**Text extract**
# WOW!!!!



## robin.goodfellow

The new book klub forum looks so pretty!  It took a loooong minute to realize what I was seeing this morning, but it looks so nice here!

Thanks everybody!

~robin


----------



## Gertie Kindle

A moment or two of panic before I realized we've now got a forum all to ourselves.  YAY and thanks to Harvey and all the mods.  Looks great and will be so much easier to navigate.


----------



## pomlover2586

LOL I'm not involved in any of the book clubs.....but what a great area all to yourselves! Very Cool!


----------



## intinst

pomlover2586 said:


> LOL I'm not involved in any of the book clubs.....but what a great area all to yourselves! Very Cool!


Harvey is planning for the future. In another thread he said that this change could help accommodate 10/20/50 book Klubs at a time. You may find a book klub to your liking.

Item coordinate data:
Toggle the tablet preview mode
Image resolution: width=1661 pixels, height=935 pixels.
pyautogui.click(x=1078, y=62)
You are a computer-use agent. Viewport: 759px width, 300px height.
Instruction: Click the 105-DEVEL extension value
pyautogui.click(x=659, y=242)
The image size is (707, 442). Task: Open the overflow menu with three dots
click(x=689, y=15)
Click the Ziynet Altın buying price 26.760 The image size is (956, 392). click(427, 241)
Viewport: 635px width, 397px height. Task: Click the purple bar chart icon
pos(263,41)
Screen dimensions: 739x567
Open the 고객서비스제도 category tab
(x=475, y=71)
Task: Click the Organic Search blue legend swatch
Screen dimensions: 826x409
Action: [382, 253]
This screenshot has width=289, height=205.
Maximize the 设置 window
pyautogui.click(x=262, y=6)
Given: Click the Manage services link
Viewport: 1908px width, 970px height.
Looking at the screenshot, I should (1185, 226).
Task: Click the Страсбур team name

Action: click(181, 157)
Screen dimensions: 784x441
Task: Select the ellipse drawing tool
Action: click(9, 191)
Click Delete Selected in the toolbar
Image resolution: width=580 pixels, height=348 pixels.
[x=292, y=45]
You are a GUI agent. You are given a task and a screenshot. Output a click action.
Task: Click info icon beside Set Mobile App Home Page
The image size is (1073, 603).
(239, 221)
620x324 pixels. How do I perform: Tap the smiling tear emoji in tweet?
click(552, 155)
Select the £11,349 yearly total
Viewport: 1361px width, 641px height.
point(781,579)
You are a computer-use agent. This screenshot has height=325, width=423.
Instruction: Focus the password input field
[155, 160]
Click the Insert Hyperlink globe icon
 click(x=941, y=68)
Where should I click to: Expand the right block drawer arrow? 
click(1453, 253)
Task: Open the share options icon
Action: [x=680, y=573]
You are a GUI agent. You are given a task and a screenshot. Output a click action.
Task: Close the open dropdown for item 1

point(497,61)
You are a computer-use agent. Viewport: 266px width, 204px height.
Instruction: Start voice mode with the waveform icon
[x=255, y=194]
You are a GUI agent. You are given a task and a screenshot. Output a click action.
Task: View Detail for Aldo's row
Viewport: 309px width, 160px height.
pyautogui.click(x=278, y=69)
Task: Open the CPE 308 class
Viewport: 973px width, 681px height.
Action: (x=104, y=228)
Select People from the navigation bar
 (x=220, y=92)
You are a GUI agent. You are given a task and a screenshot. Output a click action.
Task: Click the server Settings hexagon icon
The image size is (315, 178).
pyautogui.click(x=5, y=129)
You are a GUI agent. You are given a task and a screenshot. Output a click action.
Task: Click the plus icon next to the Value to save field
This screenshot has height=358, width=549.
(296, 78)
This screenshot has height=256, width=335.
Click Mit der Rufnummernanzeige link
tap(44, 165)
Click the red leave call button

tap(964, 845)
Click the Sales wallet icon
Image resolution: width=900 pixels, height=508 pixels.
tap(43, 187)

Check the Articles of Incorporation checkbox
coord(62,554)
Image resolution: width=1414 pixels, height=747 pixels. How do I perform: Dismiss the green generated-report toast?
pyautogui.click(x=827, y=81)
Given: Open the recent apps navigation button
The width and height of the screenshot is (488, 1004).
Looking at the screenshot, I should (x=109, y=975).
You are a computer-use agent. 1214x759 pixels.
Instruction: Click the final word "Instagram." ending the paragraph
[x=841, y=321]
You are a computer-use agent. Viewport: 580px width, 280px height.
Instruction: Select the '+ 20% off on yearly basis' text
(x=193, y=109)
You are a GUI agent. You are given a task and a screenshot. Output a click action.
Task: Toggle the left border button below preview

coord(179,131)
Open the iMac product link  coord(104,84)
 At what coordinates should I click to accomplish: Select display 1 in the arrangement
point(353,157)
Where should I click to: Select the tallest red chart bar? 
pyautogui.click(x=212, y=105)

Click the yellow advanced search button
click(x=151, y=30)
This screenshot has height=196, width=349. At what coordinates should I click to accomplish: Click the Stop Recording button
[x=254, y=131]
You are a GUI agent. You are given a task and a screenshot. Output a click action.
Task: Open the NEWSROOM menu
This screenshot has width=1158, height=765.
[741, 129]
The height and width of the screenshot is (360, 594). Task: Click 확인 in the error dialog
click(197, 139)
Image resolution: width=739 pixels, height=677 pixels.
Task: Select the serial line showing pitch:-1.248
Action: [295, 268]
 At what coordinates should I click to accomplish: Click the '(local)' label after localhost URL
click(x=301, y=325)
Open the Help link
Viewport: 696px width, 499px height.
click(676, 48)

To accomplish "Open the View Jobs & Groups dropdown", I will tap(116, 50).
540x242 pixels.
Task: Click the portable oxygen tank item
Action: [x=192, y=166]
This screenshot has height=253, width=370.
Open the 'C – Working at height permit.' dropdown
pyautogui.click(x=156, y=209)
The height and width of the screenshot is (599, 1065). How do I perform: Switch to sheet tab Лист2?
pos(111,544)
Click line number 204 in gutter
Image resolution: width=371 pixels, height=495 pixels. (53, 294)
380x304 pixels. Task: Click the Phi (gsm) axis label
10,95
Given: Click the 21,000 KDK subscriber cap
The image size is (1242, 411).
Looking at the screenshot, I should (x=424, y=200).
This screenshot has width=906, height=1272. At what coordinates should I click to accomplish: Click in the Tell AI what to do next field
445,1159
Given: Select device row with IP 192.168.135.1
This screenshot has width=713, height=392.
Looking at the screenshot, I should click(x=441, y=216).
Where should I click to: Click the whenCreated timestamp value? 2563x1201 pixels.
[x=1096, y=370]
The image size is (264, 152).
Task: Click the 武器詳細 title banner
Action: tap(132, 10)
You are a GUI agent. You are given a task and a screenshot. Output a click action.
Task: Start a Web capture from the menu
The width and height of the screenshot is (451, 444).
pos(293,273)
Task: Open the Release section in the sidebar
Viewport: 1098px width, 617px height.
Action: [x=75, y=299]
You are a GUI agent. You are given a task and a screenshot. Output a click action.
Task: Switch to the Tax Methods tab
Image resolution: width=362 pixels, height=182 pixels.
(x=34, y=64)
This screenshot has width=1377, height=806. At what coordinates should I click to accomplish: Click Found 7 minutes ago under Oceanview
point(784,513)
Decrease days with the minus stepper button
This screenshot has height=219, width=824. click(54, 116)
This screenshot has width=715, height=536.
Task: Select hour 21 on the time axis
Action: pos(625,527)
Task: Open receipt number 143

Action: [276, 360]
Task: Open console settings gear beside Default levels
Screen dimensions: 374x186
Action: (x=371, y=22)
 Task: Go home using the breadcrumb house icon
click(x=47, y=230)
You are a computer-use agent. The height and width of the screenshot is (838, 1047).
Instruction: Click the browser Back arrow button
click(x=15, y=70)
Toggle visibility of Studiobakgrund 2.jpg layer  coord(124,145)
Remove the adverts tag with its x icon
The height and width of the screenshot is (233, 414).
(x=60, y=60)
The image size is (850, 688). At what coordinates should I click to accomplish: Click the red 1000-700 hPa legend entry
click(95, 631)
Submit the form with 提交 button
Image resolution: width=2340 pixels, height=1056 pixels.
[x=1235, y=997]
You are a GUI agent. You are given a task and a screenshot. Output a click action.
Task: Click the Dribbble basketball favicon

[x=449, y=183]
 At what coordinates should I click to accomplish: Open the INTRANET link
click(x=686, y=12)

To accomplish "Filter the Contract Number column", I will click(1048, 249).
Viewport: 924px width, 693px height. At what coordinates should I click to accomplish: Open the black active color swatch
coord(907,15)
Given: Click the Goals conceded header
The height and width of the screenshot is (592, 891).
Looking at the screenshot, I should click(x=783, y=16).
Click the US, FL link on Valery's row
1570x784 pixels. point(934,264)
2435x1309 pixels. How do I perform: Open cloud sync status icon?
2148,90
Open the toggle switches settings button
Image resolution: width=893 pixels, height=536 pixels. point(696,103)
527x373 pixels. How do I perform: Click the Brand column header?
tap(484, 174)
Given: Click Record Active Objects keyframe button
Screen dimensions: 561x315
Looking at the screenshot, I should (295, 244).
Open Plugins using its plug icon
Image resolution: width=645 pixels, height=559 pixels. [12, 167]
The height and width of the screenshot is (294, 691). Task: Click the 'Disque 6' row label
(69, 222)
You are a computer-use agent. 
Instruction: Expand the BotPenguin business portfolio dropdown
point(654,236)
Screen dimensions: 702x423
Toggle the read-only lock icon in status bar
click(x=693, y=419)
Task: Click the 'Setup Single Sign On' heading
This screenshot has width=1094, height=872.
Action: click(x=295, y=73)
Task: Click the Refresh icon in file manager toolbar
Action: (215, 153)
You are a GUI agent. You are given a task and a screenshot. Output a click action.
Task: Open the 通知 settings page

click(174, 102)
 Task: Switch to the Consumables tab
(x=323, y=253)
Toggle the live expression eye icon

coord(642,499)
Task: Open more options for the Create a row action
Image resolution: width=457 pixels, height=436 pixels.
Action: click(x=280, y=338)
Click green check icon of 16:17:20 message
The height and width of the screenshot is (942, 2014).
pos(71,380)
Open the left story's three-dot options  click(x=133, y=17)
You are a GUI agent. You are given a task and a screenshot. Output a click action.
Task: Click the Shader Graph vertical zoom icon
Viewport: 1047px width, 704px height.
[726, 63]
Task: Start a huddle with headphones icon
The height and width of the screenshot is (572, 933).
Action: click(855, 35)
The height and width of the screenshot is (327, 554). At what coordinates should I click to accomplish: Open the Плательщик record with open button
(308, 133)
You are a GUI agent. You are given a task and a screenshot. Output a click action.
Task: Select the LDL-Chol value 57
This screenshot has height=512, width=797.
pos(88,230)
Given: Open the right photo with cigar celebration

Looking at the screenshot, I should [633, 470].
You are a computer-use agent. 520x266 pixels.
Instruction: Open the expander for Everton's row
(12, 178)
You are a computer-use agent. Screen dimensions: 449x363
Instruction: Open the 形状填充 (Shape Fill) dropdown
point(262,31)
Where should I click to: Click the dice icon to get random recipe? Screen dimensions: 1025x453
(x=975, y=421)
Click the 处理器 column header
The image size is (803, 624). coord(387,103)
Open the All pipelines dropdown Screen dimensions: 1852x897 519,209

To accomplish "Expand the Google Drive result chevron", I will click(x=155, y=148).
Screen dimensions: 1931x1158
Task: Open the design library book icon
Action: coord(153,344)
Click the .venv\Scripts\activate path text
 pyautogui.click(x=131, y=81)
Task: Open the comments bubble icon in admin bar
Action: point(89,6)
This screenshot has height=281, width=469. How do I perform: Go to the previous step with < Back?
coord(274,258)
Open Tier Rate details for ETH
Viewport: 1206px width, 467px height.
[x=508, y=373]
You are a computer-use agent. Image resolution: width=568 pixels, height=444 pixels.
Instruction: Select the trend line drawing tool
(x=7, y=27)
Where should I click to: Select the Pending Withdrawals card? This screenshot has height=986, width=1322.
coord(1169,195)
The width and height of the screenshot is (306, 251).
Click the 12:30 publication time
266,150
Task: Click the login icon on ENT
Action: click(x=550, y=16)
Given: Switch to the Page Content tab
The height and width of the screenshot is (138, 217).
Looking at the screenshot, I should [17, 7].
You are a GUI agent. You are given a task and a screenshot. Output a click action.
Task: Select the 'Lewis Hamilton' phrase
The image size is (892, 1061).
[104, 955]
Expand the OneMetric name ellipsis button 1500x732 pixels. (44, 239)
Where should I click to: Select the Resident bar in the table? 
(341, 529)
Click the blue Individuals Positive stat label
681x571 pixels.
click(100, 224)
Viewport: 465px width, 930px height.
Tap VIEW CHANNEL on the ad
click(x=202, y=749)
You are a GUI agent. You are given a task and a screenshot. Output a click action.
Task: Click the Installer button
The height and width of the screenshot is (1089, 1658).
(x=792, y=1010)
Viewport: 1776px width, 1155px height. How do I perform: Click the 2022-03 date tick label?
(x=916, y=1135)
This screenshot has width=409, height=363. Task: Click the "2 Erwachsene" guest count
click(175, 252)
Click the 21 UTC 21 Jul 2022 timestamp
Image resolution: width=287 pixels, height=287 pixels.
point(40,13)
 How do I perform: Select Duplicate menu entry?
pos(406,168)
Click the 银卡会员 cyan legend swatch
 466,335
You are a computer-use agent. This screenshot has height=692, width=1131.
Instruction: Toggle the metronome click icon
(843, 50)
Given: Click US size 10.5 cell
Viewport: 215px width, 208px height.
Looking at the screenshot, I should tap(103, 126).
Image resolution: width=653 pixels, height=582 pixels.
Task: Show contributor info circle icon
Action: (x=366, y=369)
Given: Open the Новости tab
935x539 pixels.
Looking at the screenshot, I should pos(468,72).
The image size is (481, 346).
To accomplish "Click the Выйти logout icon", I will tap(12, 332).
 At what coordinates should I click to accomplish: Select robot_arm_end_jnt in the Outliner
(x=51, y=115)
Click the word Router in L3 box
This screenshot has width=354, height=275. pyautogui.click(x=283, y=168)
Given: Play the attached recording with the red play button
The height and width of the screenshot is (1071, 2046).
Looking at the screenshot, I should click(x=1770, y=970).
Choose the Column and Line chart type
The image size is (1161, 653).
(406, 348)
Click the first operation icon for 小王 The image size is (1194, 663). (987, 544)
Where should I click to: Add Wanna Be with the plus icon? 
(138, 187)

**Stated goal 1**
In the records, retype the part that opens with the line containing "Given: Click the Goals conceded header" and closes with the line containing "point(654,236)", including both of those lines.
**Stated goal 2**
Continue the forum thread about the new book club forum from the point where it stops.

**Result 1**
Given: Click the Goals conceded header
The height and width of the screenshot is (592, 891).
Looking at the screenshot, I should click(x=783, y=16).
Click the US, FL link on Valery's row
1570x784 pixels. point(934,264)
2435x1309 pixels. How do I perform: Open cloud sync status icon?
2148,90
Open the toggle switches settings button
Image resolution: width=893 pixels, height=536 pixels. point(696,103)
527x373 pixels. How do I perform: Click the Brand column header?
tap(484, 174)
Given: Click Record Active Objects keyframe button
Screen dimensions: 561x315
Looking at the screenshot, I should (295, 244).
Open Plugins using its plug icon
Image resolution: width=645 pixels, height=559 pixels. [12, 167]
The height and width of the screenshot is (294, 691). Task: Click the 'Disque 6' row label
(69, 222)
You are a computer-use agent. 
Instruction: Expand the BotPenguin business portfolio dropdown
point(654,236)

**Result 2**
----------



## Kind

intinst said:


> Harvey is planning for the future. In another thread he said that this change could help accommodate 10/20/50 book Klubs at a time. You may find a book klub to your liking.


Cool, I didn't see that post. I guess this forum has seen some growth in the last few months.


----------



## standaman

haha, yea, it took a few minutes of looking around to realize what happened...


----------



## PhillipA82

hehe yeah its awesome


----------



## kevindorsey

pomlover2586 said:


> LOL I'm not involved in any of the book clubs.....but what a great area all to yourselves! Very Cool!


May be they will suck you in one of these days.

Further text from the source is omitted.